Kevin Warsh's recent financial disclosure reveals a portfolio that combines sizable traditional investments with a scattering of early-stage, future-focused ventures. The document lists major positions that push total assets well above $100 million and also catalogs dozens of modest stakes grouped under DCM Investments 10 LLC, an entity with an aggregate market value reported at no more than $500,000.
Among the largest entries are two holdings in Juggernaut Fund LP, each exceeding $50 million. Those investments are linked in the filing to Warsh's advisory work for the Duquesne Family Office, the private investment firm associated with Stanley Druckenmiller.
Beyond those major positions, the filing contains a concentration of relatively small bets in companies that focus on advanced computing, decentralized finance, robotics and bioengineering. The mix reflects investments in firms that range from high-profile names to less well-known start-ups, and from speculative digital platforms to projects with active clinical development.
Well-known technology firms appear alongside niche ventures. SpaceX is listed among holdings familiar for satellite internet and ambitious space exploration plans. Polymarket, a prediction market platform, also appears on the disclosure. But the majority of the DCM Investments 10 LLC entries are modestly valued, suggesting early-stage exposure that could either fail or scale substantially.
The filing itemizes specific companies and brief descriptions of their activities, including:
- Recraft - described as an "AI vector art platform";
- Volt - an "AI physical security software" company;
- 11x - an "autonomous AI workforce platform";
- Outpace Bio - involved in protein engineering, a field noted in the filing for its potential when combined with AI;
- Partiful - a "social event planning platform";
- Cafe X - a "robotic coffee bar platform";
- Tenderly - an "ethereum developer platform";
- Stashfin - described as a "consumer lending neobank";
- Lemon Cash - a "crypto financial services platform".
The portfolio also includes investments tied to health and life sciences.

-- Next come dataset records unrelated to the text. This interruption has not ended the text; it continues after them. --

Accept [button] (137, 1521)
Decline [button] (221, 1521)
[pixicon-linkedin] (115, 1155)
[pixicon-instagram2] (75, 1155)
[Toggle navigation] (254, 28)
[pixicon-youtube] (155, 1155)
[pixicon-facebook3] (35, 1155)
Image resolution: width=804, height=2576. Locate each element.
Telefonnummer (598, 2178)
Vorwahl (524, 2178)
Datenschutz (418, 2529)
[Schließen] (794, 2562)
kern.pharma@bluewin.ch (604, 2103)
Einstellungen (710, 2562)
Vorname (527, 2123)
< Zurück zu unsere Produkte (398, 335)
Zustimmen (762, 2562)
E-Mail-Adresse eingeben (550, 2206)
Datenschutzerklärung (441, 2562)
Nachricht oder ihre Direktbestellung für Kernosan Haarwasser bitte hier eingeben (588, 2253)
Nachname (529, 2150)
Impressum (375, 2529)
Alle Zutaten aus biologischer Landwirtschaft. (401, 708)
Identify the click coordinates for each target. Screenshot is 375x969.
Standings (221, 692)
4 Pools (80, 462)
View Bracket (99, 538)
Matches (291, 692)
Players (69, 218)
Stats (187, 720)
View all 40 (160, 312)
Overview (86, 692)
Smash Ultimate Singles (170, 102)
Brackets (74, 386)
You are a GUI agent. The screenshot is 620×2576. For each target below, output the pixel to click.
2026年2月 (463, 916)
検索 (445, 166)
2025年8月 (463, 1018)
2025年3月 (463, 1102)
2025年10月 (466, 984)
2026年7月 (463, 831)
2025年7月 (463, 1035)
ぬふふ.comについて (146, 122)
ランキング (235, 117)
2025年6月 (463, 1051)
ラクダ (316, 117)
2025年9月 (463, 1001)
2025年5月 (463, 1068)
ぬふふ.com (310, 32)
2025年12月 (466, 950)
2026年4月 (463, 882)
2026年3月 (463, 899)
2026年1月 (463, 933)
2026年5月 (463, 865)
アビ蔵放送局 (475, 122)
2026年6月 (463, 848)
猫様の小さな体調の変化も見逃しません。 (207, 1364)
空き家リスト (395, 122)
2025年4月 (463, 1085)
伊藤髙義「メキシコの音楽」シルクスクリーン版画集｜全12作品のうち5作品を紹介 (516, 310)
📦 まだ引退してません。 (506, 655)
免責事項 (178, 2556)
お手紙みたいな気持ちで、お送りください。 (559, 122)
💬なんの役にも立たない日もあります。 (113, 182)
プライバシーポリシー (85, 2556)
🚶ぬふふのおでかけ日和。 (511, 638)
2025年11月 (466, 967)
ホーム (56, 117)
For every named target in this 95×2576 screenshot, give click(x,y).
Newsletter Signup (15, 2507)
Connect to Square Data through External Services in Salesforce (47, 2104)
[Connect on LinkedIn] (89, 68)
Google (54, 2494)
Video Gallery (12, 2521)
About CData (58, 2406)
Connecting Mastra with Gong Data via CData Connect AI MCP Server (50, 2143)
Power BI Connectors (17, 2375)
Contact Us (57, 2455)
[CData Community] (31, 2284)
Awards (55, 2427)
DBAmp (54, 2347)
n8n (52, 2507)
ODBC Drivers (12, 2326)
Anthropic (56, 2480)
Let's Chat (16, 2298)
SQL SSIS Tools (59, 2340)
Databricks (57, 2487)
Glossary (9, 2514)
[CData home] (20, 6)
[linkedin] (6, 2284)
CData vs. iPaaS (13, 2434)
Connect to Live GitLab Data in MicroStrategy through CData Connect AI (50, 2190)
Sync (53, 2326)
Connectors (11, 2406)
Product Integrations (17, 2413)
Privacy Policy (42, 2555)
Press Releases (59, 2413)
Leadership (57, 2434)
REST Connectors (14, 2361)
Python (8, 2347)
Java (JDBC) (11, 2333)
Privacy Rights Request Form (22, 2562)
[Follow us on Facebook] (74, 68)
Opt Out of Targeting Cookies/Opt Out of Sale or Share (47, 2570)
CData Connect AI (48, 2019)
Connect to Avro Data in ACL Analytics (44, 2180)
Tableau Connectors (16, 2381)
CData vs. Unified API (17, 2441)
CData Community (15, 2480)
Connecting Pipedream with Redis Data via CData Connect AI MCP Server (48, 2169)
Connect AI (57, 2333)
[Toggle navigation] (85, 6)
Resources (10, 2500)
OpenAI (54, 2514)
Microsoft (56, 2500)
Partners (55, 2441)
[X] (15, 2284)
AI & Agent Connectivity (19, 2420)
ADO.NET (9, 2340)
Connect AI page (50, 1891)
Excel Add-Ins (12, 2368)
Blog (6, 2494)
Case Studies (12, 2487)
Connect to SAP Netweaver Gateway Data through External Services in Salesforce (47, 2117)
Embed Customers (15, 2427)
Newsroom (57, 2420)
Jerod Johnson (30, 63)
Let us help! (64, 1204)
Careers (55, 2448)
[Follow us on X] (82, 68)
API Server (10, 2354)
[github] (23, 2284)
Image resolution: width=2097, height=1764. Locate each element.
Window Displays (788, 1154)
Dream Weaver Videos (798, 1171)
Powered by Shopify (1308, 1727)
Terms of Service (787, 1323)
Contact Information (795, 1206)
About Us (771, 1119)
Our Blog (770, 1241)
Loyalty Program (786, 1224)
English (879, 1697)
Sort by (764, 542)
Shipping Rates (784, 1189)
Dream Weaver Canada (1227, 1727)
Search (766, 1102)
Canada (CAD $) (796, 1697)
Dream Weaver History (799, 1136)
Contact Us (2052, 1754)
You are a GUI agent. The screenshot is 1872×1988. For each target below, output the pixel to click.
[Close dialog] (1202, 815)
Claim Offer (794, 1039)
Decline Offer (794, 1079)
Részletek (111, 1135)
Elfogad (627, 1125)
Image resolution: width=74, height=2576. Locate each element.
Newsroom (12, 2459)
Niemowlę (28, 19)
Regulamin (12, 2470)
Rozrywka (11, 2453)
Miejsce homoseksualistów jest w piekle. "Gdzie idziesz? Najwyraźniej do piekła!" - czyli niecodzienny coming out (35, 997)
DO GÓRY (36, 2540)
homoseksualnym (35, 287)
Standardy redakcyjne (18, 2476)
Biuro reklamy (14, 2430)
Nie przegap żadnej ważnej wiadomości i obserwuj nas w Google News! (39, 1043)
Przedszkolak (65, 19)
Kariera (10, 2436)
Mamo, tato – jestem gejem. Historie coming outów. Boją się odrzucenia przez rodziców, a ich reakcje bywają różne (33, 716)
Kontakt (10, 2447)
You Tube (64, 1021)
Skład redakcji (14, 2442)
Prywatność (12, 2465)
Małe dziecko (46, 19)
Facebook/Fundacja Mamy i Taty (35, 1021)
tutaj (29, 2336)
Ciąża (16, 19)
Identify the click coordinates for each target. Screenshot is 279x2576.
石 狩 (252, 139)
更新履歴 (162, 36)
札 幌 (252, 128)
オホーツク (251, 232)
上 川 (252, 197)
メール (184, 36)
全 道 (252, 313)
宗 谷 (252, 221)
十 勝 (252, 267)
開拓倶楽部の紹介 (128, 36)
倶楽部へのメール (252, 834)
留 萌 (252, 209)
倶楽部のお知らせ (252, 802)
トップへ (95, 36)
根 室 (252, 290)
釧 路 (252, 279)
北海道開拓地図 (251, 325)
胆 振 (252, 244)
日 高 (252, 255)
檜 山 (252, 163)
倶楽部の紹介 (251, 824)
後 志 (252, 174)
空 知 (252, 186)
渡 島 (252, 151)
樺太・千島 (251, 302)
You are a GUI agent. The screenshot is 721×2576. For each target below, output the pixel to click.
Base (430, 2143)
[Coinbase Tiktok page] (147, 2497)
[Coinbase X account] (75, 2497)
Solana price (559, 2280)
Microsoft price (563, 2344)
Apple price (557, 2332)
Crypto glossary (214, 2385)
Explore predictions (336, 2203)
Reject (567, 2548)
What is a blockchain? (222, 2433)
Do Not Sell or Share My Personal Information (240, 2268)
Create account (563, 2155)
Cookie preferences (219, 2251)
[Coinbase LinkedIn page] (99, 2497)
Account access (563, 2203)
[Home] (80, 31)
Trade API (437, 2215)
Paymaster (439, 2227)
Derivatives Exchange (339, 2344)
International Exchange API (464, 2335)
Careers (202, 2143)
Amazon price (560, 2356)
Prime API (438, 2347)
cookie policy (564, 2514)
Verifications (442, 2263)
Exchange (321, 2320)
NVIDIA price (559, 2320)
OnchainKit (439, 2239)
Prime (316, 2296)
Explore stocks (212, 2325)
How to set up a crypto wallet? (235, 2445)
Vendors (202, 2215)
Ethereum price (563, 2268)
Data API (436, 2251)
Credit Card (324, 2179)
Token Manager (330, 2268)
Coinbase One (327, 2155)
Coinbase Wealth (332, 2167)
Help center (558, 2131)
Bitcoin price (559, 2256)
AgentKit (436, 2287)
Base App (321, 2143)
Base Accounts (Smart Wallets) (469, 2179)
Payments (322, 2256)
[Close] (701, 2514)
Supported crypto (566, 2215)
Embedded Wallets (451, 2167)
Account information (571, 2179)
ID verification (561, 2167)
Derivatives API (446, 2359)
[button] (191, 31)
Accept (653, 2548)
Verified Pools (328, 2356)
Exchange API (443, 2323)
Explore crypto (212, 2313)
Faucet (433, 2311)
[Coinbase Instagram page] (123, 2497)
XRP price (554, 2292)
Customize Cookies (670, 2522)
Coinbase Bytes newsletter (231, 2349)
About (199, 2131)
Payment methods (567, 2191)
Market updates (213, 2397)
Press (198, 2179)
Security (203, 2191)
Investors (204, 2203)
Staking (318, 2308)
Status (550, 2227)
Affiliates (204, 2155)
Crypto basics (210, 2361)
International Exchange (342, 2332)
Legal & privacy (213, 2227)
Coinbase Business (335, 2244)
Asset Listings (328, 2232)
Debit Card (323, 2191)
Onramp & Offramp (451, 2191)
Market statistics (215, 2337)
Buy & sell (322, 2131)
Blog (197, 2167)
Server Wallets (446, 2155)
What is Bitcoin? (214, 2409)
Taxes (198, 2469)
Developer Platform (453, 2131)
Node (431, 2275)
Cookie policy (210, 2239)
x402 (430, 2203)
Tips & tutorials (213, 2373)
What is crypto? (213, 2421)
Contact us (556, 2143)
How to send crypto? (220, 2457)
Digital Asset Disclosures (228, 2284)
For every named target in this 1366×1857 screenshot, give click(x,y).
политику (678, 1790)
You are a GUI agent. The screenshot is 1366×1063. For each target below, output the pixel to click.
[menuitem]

The filing lists a company working on a herpes vaccine and another developing a reversible male contraceptive that is currently in clinical trials. There is mention of a "bionic" clothing company designed to assist movement, underscoring the diversity of biotech and medtech exposure within the roster.
In addition to hardware and therapeutics, the disclosure shows interest in digital humanization technologies. One holding identified as Delphi AI is described as a "digital cloning platform." The filing quotes the firm's website description:
"turn your knowledge into an interactive profile people can talk to. Showcase your expertise, answer repetitive questions, and discover what people want to know next,"
That description is presented in the filing as the company's own characterization of its service, a tool that could be used to create conversational profiles of expertise.
Overall, the portfolio juxtaposes established, high-value positions with a scattershot of sub-$500,000 stakes across companies pursuing cutting-edge applications of artificial intelligence, decentralized finance, robotics and biological engineering. The filing suggests Warsh's investment posture includes both large-scale, concentrated stakes and numerous smaller speculative positions that span several emerging sectors.
Embedded within the disclosure are implicit suggestions about the wide-ranging technological directions being pursued by private capital, from AI-driven creative tools and autonomous workforce systems to novel clinical programs and crypto infrastructure.
Separately, the filing illustrates the differing scales of exposure: the two Juggernaut Fund LP stakes exceeding $50 million each and the collective DCM Investments 10 LLC holdings capped at no more than $500,000 highlight a portfolio structured around major concentrated investments supplemented by many small, early-stage wagers.
What are the best investment opportunities in 2026? The filing itself does not answer that question but the range of assets it lists underscores how some investors allocate capital across both large, established positions and speculative bets on nascent technologies. The disclosure brings into focus the tension between concentrated portfolio anchors and a broad set of exploratory investments.